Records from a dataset
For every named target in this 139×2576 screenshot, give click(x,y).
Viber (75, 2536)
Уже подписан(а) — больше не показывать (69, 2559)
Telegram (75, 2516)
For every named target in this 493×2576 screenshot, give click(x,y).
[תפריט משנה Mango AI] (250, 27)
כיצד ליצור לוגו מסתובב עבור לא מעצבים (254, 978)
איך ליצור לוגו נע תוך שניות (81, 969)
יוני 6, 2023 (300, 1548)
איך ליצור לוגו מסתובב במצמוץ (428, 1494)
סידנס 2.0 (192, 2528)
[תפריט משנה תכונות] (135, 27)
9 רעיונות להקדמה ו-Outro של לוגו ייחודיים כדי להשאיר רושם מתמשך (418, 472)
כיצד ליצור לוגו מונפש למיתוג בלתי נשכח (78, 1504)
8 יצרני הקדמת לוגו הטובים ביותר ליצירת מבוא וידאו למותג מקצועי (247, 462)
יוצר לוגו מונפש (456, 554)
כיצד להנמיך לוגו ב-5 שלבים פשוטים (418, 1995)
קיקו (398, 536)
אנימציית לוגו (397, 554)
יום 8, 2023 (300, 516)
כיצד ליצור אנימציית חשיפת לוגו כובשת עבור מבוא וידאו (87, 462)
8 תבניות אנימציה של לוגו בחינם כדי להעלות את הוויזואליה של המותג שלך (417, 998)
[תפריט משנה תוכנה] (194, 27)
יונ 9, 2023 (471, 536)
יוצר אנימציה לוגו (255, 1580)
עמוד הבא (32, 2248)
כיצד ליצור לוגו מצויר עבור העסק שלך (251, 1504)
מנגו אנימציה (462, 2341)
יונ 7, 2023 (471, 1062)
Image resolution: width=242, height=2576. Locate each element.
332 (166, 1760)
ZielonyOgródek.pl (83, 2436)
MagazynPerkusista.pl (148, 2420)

What you have to do »
Filter the lines above so that only those with the string "מסתובב" remain, then copy them.

Reply to the task »
כיצד ליצור לוגו מסתובב עבור לא מעצבים (254, 978)
איך ליצור לוגו מסתובב במצמוץ (428, 1494)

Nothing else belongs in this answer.